En esta noticia
Haciendo la tarea
El fuerte temporal que azotó Buenos Aires y el amplio operativo de seguridad fueron el eje de los flashes en la cobertura que se realizó el martes por la tarde en el centro porteño, con motivo del acto aniversario por el atentado a la Embajada de Israel, que encabezó Javier Milei.
Se montó un despliegue mayor que en los recordatorios por AMIA. Las declaraciones del Presidente contra el régimen iraní generan un dolor de cabeza para quienes diseñan los operativos. Para esta actividad, aumentaron la cantidad de francotiradores en los edificios y dispusieron un esquema especial de agentes encubiertos y de fuerzas especiales monitoreando el movimiento de todos los presentes.
“Estamos atentos a todo, no se nos puede escapar un detalle. Está complicado todo”, afirmó una fuente del área, mientras miraba a los balcones y recordaba las amenazas que viene recibiendo el mandatario, quien terminó recortando a la mitad su estadía en el homenaje a las víctimas del ataque a la sede diplomática.
Sin disimular
El Gobierno intenta desviar la agenda por fuera de su interna, aunque en Casa Rosada lejos están de disimularla. No solo que no hubo foto que intente alejar las versiones de enemistad con Santiago Caputo y Karina Milei, acentuado por el caso Adorni, sino que hay más gestos de aislamiento. En la última reunión de la mesa chica, la secretaria general dispuso que se tapen todas las ventanas y puertas que permiten cierta visibilidad a los salones de reuniones.
Eso permitió que pueda moverse por los pasillos que conectan las salas comunes con los despachos, en especial el que llega a la oficina de su mano derecha, “Lule” Menem, quien se escabulle entre las sombras, evitando todo contacto con la prensa desde que fue acusado en la causa Andis.
Mientras todavía cruje el “Triángulo de Hierro”, la hermana del Presidente empieza a bajarle el precio a Patricia Bullrich, quien no fue invitada a una segunda reunión de la Mesa Política y fue la única funcionaria que se retiró en medio del cónclave en Balcarce 50.

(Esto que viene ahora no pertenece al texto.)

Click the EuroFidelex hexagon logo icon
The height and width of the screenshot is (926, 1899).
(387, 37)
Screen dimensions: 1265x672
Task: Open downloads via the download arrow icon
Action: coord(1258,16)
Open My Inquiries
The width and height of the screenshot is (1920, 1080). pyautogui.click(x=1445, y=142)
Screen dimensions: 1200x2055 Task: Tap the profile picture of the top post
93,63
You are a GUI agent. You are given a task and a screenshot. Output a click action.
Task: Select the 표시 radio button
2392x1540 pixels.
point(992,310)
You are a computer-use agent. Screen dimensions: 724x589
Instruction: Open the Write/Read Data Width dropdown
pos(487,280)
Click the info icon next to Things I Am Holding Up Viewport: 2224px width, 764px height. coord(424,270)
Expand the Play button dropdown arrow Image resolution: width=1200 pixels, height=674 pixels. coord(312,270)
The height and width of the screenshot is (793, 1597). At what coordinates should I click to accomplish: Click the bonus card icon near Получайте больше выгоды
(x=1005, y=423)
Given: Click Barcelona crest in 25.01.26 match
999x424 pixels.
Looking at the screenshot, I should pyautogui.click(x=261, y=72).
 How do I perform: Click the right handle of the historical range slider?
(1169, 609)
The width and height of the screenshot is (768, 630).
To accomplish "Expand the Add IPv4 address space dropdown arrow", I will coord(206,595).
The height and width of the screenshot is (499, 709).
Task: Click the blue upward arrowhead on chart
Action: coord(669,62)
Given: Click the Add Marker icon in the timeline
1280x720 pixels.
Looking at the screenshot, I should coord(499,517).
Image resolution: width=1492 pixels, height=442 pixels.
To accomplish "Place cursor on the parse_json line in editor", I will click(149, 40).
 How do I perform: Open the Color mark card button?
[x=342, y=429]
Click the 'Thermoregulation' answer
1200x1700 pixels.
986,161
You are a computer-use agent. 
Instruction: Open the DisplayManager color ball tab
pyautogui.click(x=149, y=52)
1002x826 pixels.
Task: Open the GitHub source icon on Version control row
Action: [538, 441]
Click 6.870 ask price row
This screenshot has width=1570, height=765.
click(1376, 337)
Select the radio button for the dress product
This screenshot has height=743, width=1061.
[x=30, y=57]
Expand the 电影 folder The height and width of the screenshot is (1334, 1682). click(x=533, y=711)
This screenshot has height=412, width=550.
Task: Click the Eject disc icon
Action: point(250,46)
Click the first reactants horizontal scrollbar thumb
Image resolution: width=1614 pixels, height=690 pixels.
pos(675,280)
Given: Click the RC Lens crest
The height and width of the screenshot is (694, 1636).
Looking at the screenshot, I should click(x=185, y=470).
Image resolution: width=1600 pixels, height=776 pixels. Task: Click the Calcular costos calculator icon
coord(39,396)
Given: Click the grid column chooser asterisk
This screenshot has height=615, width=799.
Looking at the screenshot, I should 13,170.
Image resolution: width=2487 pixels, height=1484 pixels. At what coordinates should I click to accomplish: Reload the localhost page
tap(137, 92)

“Estábamos todos siguiendo los quilombos por el tema Adorni y ella lo más bien en el Lollapalooza como si nada hubiera pasado, es raro”, señaló una altísima fuente oficial, con relación a que la jefa del bloque libertario en el Senado se la vio el sábado en el conocido festival de música.
Final anunciado
Respira Sandra Pettovello. La ministra de Capital Humano recuperó un área que consideraba pérdida. Hace dos meses que la amiga del Presidente no tenía vínculo alguno con Fernando Bearzi, quien fue eyectado como director de la Anses del cargo tras un año.
“Era un parto para Sandra, no se hablaba desde comienzos del año. Era inviable seguir así y no tuvo opción”, narró una fuente, de contacto frecuente con la funcionaria, mientras caminaba por Balcarce 50. El origen de esa nula relación se originó por los constantes pedidos de la referente del Gabinete para que Bearzi desplazara a Paula Amor, su número dos. “Esta mina hizo un desastre y se llevó mal con todo el mundo y Sandra no aguantaba más”, recalcaron. Según el entorno de Pettovello, el titular de la Anses se negaba a tomar esa decisión y hasta tuvo que intervenir Luis Caputo, quien había propuesto al director ejecutivo en 2025.